Satu bulan kemudian.
“Apa setelah ini Bunda akan membuangku lagi sama seperti saat aku kecil??”
Dian menatap Astrid yang kini melihatnya dengan tatapan penuh amarah. Dian bingung dan tidak mengerti apa yang membuat Astrid marah besar padanya secara tiba-tiba. “Apa maksudnya dengan membuangmu? Bunda nggak ngerti. Bunda nggak akan pernah membuangmu, Astrid.”
“Semua orang membuang Astrid! Ibu Astrid pergi, Ayah dan keluarganya tidak menginginkan Astrid, Kakek dan Nenek yang tidak suka dengan kehadiran Astrid dan sekarang Bunda pun akan membuang Astrid sama seperti saat Astrid kecil! Semua orang tidak menginginkan Astrid! Sekarang ... Bunda pun juga tidak menginginkan Astrid kan??”
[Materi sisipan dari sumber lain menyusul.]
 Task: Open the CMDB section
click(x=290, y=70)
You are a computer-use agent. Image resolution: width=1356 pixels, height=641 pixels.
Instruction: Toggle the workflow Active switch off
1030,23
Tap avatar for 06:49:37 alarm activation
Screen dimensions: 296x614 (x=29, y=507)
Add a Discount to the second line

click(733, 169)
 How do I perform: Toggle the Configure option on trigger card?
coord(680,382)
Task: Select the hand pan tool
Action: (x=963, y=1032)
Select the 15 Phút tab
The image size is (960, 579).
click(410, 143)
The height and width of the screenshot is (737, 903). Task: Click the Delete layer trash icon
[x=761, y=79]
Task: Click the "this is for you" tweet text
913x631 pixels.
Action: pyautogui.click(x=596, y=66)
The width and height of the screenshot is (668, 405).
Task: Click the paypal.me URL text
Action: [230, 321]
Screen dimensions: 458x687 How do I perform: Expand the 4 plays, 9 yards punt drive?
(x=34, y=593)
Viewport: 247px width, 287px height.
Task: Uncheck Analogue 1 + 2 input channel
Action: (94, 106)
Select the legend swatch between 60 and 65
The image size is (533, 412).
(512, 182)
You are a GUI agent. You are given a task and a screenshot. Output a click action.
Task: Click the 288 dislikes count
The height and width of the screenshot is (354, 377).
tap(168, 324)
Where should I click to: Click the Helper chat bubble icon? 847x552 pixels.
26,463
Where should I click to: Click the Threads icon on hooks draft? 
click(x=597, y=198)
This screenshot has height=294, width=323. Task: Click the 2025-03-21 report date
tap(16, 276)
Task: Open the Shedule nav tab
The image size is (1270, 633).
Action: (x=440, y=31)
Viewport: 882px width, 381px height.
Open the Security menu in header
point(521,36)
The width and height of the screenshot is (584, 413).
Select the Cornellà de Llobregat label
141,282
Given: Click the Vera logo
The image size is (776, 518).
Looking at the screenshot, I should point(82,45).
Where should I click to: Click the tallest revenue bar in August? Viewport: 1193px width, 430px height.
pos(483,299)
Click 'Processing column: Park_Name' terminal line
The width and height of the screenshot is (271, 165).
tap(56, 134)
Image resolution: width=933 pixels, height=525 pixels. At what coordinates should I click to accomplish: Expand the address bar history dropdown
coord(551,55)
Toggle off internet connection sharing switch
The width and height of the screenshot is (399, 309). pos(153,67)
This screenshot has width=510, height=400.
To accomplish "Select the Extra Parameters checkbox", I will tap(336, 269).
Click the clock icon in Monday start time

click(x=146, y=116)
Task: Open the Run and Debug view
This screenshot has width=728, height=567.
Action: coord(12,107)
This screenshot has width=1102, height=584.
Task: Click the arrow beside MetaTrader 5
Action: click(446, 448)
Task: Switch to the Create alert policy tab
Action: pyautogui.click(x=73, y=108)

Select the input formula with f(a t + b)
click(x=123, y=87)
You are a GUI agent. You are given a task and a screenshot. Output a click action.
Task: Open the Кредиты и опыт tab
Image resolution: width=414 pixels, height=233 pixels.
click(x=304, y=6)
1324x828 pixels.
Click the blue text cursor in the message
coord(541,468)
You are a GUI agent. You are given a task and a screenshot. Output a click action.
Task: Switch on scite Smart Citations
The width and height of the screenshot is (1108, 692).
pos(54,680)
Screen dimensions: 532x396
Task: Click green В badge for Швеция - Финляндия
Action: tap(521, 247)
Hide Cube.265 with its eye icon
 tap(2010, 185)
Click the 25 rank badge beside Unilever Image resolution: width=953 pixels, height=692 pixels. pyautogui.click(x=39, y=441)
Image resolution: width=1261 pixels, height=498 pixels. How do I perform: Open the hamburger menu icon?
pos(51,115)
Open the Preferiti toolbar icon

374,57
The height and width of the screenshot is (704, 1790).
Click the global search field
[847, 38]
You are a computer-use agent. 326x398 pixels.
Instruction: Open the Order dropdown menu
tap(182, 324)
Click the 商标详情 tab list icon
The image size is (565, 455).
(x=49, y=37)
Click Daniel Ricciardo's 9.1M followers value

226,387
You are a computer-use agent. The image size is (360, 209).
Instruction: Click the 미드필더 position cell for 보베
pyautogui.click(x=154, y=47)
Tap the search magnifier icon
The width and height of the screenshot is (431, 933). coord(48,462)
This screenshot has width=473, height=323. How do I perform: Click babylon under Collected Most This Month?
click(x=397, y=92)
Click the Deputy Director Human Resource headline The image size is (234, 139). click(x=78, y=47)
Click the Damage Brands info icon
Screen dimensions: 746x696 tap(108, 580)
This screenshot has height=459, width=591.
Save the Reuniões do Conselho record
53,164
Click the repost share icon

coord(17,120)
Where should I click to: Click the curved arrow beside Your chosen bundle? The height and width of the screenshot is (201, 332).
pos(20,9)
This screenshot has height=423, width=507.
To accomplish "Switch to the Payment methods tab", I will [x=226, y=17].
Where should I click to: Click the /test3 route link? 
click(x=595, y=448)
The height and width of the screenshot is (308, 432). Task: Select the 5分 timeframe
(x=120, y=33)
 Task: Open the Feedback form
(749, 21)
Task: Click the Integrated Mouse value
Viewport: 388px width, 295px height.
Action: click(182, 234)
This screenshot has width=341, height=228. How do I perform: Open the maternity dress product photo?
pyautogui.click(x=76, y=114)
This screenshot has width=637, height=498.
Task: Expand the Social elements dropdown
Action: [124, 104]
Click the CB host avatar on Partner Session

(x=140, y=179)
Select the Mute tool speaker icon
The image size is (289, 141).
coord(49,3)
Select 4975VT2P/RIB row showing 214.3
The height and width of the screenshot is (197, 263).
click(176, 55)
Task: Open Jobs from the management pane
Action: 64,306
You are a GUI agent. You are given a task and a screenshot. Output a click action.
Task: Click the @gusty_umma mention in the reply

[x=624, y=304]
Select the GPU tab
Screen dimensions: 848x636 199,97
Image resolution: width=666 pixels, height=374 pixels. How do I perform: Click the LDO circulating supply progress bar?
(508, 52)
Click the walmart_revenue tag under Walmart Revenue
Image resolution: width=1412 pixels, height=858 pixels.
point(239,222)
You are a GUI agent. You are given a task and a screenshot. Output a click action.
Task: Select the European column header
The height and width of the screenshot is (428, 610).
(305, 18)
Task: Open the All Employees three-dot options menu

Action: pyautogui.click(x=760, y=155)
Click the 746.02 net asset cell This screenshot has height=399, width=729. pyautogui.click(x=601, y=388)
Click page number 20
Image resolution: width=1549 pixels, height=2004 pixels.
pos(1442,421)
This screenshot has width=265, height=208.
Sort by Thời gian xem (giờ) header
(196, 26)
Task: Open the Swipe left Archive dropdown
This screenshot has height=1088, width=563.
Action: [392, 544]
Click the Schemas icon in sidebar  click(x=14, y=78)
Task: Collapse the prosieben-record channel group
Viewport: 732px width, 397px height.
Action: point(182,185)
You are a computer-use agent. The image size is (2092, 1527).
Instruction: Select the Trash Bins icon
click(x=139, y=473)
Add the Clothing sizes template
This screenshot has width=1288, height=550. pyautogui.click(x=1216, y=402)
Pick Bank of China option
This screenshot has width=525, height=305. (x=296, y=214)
Dian yang masih tidak mengerti berusaha menelaah situasinya saat ini. Mungkinkah Astrid marah besar padanya setelah melihat Raka yang memeluknya? Apa Astrid marah karena aku mulai menerima kehadiran seorang pria dalam hidupnya? Tapi kenapa? Bukankah sebelumnya Astrid baik-baik saja dengan Raka? Kenapa sekarang Astrid memberikan reaksi penolakan? Dian bertanya dalam benaknya. Tapi dalam sekejap ... Dian ingat ingatan lamanya yang mengatakan bahwa Astrid pernah memintanya untuk menikah karena dirinya sudah mulai dewasa.
Ada yang salah di sini! batin Dian.
“Kenapa kamu tiba-tiba berpikir begitu, Astrid? Bunda nggak akan membuang kamu! Astrid bisa percaya pada ucapan Bunda!” Dian berusaha meyakinkan Astrid dan membujuk Astrid agar menjelaskan alasan kemarahannya hari ini.
“Nggak, Bunda pernah membuang Astrid! Sekarang Bunda punya Paman Raka, Bunda pasti akan membuang Astrid seperti waktu itu!!” Astrid berteriak dengan air matanya yang terus berjatuhan.
Itu ... kapan Astrid mendengar cerita lama itu? Dian berusaha berpikir dengan keras. Otaknya memutar kejadian lama di mana dirinya pernah hendak membuang Astrid dan saat itu yang tahu akan kejadian itu hanyalah Anis. Tidak mungkin Anis menceritakan hal itu pada Astrid. Anis sayang pada Astrid sama seperti menyayangi dua putranya yang lain. Kalau bukan Anis, dari mana Astrid tahu akan hal itu?
Ingatan Dian kemudian membawa Dian pada kejadian tiga tahun lalu di mana Dian membawa Astrid ke rumah orang tuanya. Di sana, Dian ingat pernah menceritakan masalah itu pada Hari-ayahnya. Mungkinkah saat itu Astrid mendengarnya??
“Dengarkan Bunda, Astrid! Percaya sama Bunda! Hanya karena Bunda punya hubungan dengan Paman Raka, bukan berarti Bunda akan membuangmu, Astrid!” Sekali lagi, Dian berusaha meyakinkan Astrid. “Membuang Astrid adalah sesuatu yang tidak mungkin Bunda lakukan!!”
“Nggak!! Bunda akan membuang Astrid! Semua orang benci kehadiran Astrid! Kakek dan Nenek, Bunda dan Ayah kandungku!!”
Ayah kandungku?? Itu dia!! Dian menangkap alasan sebenarnya dari kemarahan Astrid yang meluap saat ini. “Astrid, ... apa mungkin kamu yang seminggu lalu membuka ruang kerja Bunda dan dokumen tentang ayahmu??”
Masih dengan wajahnya yang basah oleh air mata dan tatapan mata tajam, Astrid tanpa ragu menjawab pertanyaan Dian. “Itu memang aku, Bunda!”
Dian ingat seminggu yang lalu beberapa buku di ruang kerjanya terjatuh. Awalnya Dian mengira jika buku-buku itu terjatuh begitu saja tapi mendengar pengakuan Astrid sekarang, Dian yakin Astrid masuk ke ruang kerjanya dan menemukan dokumen mengenai Rendi-Ayah kandungnya.
“Jadi kamu masuk ke ruang kerja Bunda dan melihat dokumen tentang ayahmu, Astrid?” tanya Dian memastikan.